Nolans Antworten auf diese Fragen zaubern Schauwerte auf die Leinwand, die, das muss betont werden, so noch in keinem anderen Film zu sehen waren. Das Gezeigte reizt die Vorstellungskraft der Zuschauer aus – auf der Bedeutungsebene hin zur ganz grundsätzlichen Frage, wie um alles in der Welt einige Sequenzen gedreht werden konnten. Kein Wunder also, dass „Tenet“ sowohl für das „Beste Szenebild“ als auch für die „Besten visuellen Effekte“ bei der anstehenden Oscar-Verleihung am 25. April nominiert ist.
Dabei geht „Tenet“ zu Beginn eigentlich sehr behutsam, ja beinahe behäbig mit derartigen Szenen um. Die erste Hälfte des Streifens mutet gar wie ein „Bond“-Film an, in dem es Tüftler Q lediglich ein wenig mit seinem Technik-Firlefanz übertrieben hat.
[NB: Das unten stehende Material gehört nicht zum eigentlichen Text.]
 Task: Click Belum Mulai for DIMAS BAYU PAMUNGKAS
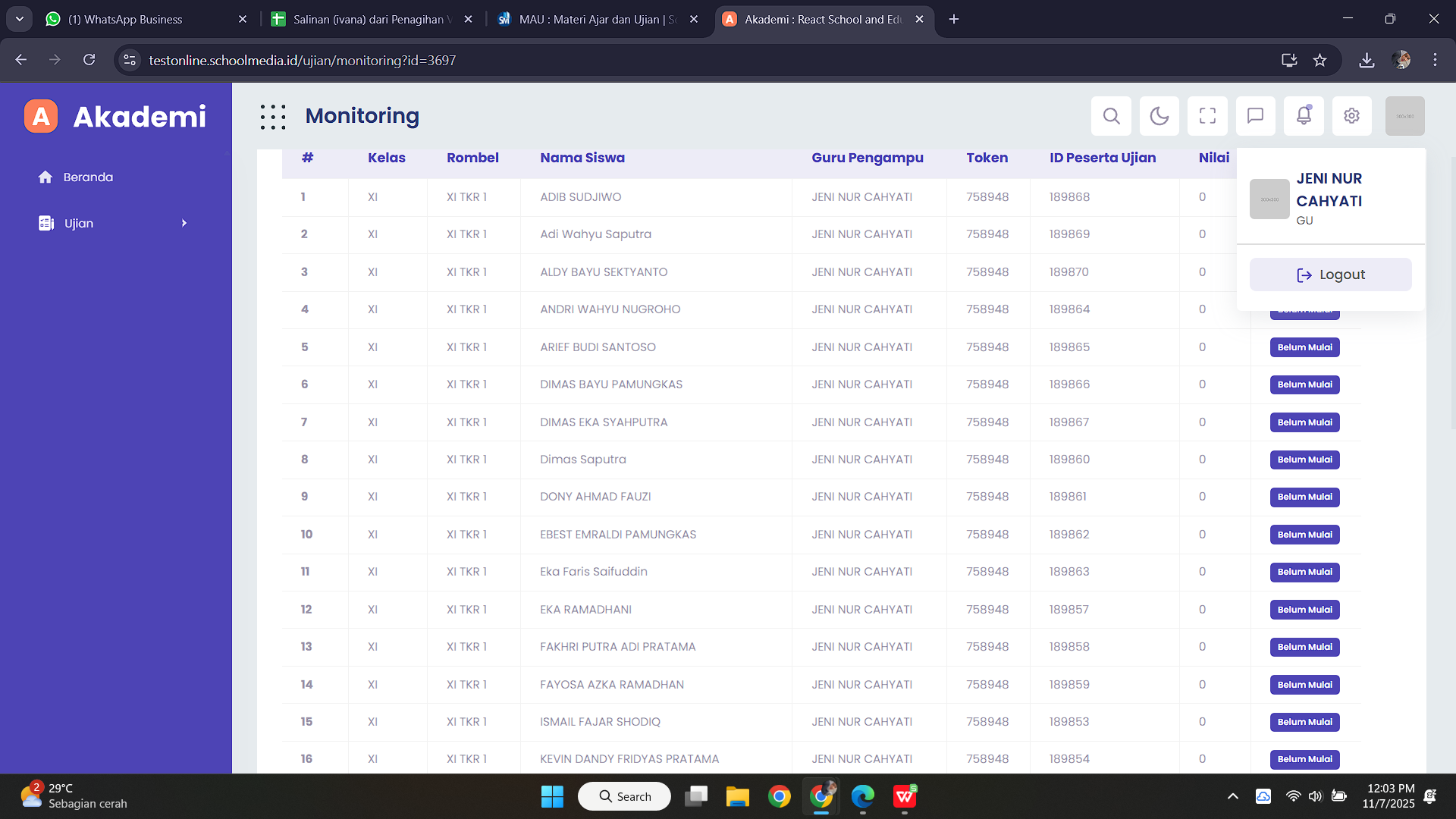[x=1304, y=384]
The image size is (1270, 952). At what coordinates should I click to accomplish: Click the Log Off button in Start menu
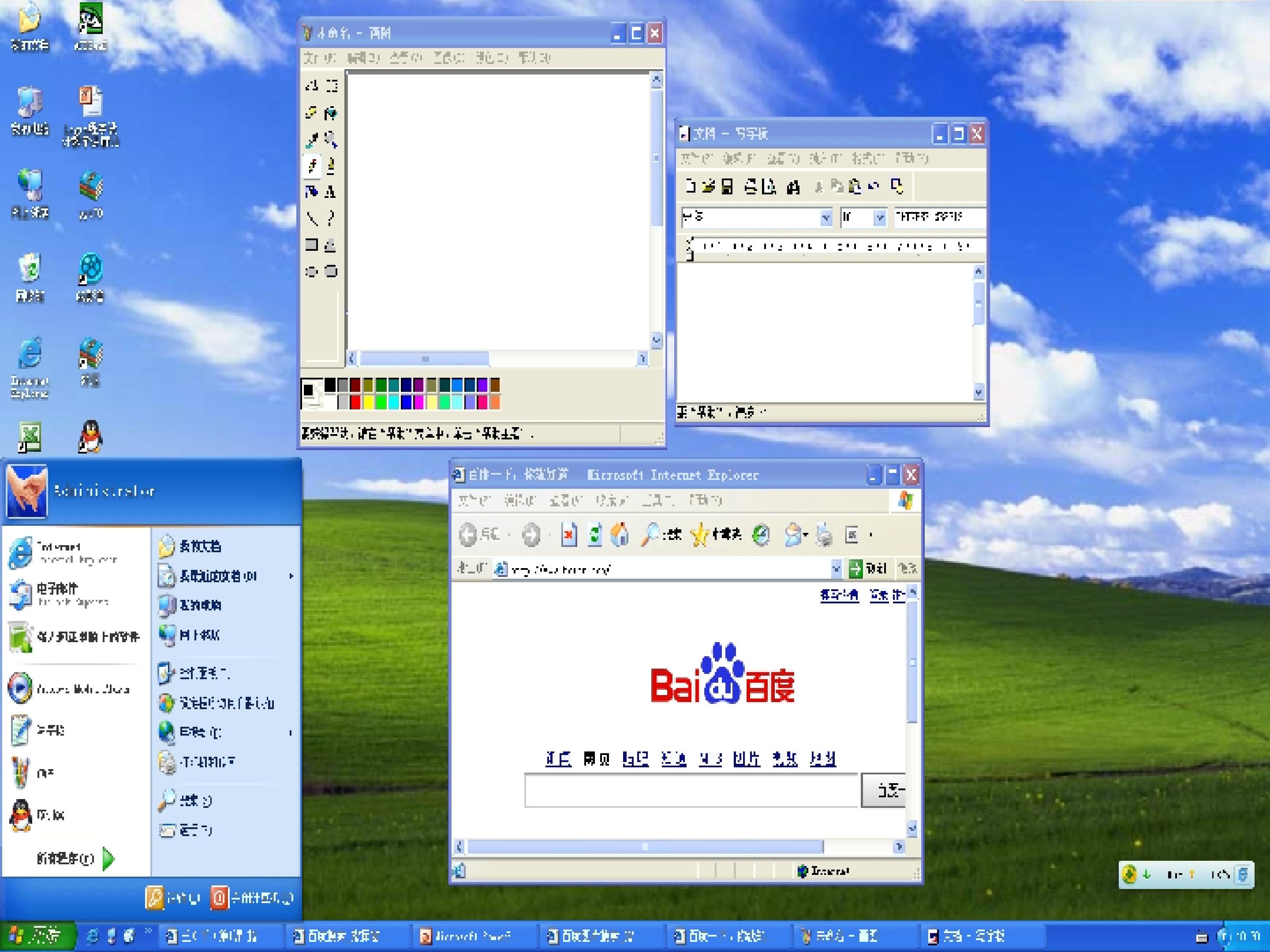click(x=173, y=897)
Doch dann zieht „Tenet“ urplötzlich an und schickt seine Figuren zu Ludwig Göranssons (36) treibenden Score in blanken Bombast.
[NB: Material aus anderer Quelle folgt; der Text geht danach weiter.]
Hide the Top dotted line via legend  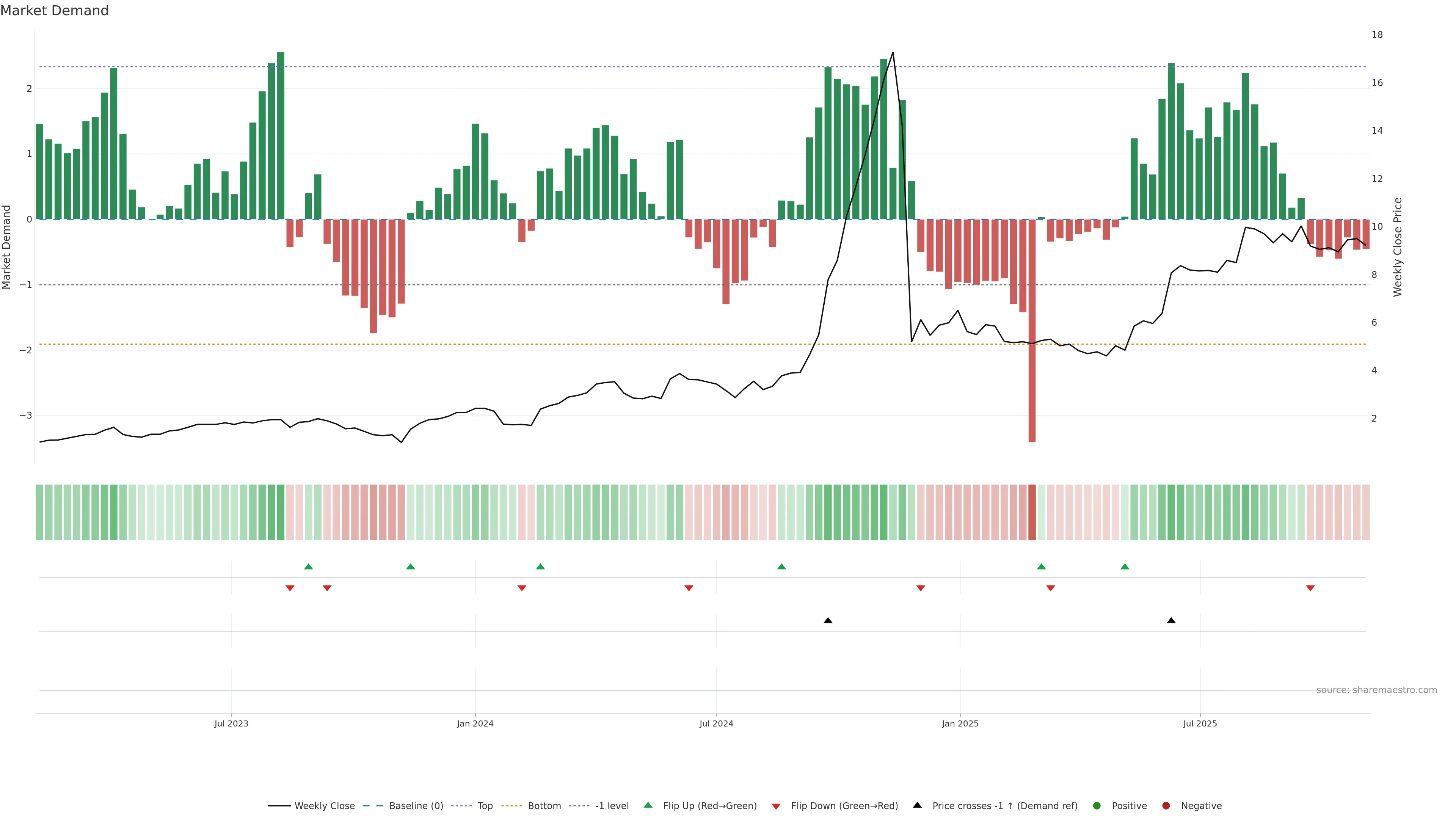pos(485,806)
Kein Film für nur einen TV-Abend
Es ist überdeutlich, wie sehr sich Nolan und Co. in die Thematik vertieft haben. Ebenso klar sollte es allen Interessierten sein, dass auch nach zwei- und dreimaligem Anschauen nicht alle Fragezeichen verschwunden sein werden. „Tenet“ ist Nolans kompliziertester, verworrenster Film. Gleichzeitig kann aber bei „Tenet“ mehr denn je attestiert werden, dass Nolan seinem Publikum etwas zutraut. Wer sich darauf einlässt, findet geschickt eingebaute Hinweise auf spätere Enthüllungen, oder ertappt sich nach dem Film mit einem roten und einem blauen Stift dabei, die Handlungsstränge nachvollziehen zu wollen.
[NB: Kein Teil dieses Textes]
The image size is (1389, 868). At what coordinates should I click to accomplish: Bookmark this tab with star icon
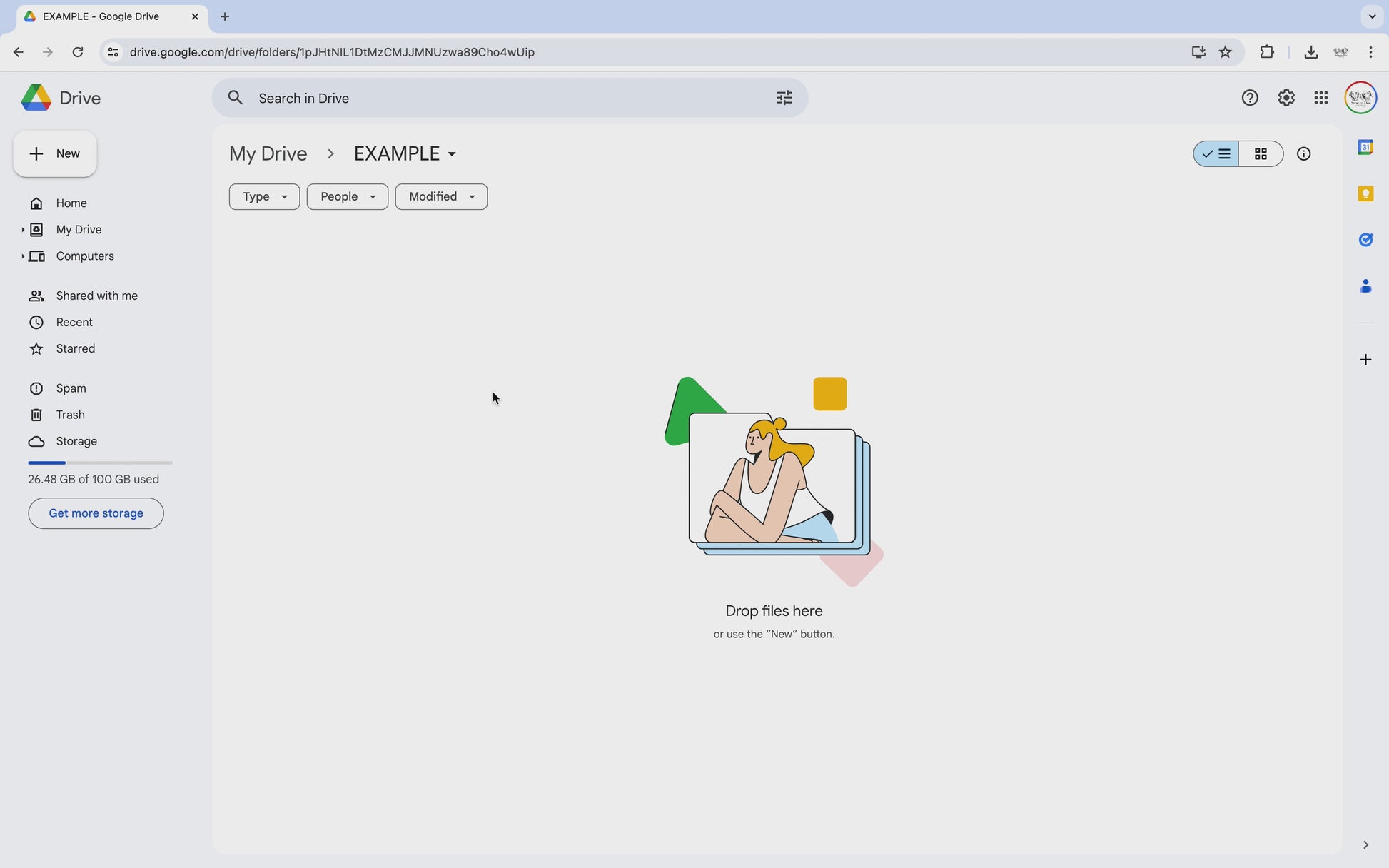(1225, 52)
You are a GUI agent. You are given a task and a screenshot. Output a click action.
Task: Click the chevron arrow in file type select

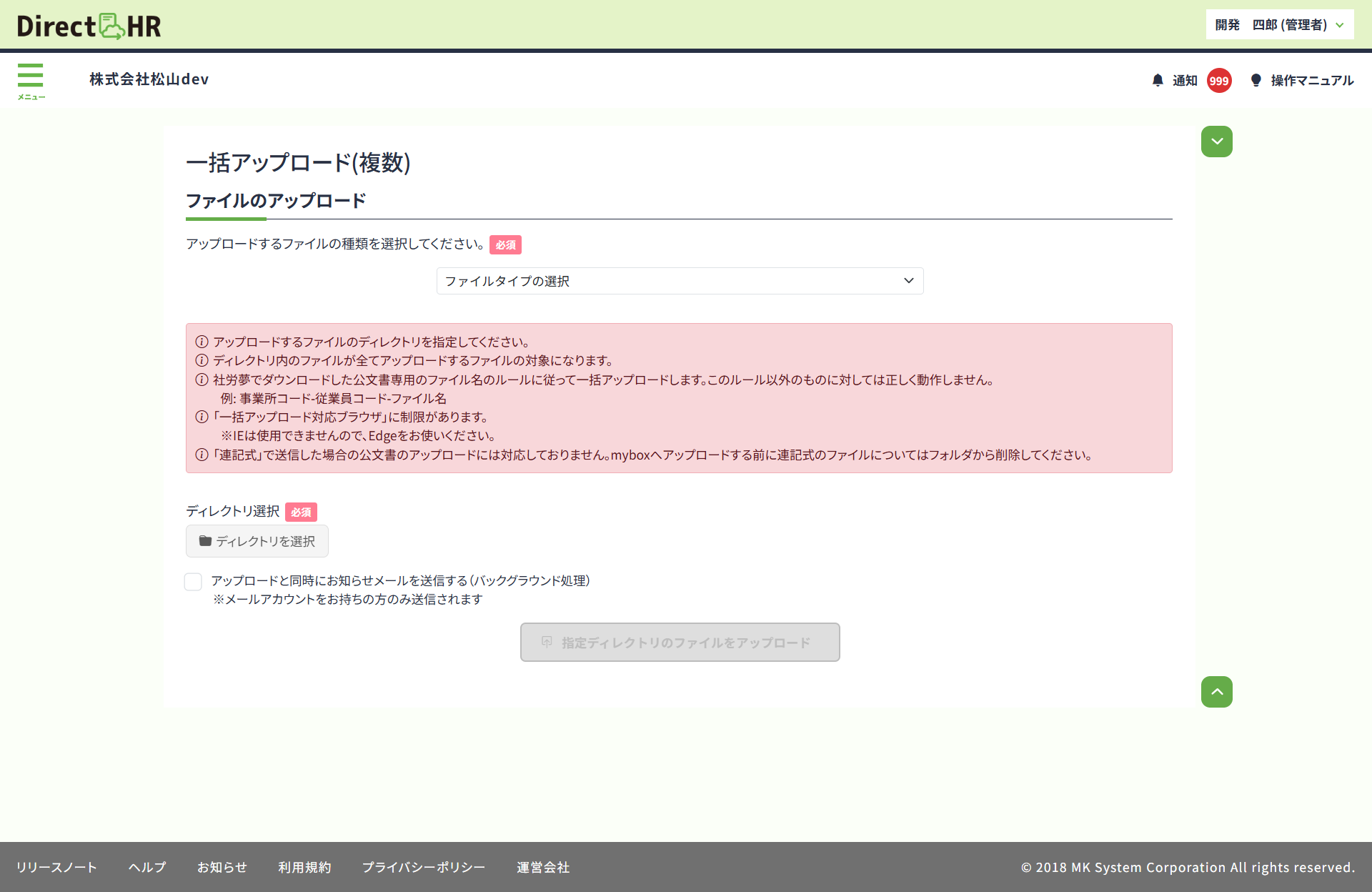(908, 281)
Generell stehen bei „Tenet“ nicht unbedingt die schauspielerischen Leistungen im Vordergrund. Nichtsdestotrotz ist es die glaubwürdige und charmante Bromance zwischen Washington und Neu-Batman Robert Pattinson (34), durch die man sich als Zuschauer mit den beiden verbunden fühlt – erst recht beim zweiten oder dritten Durchlauf. Hilfreich also, dass der bislang bei diversen Streaming-Plattformen nur im gebührenpflichtigen Einzelabruf verfügbare Streifen nun im Sky-Ticket-Abo aufgeht.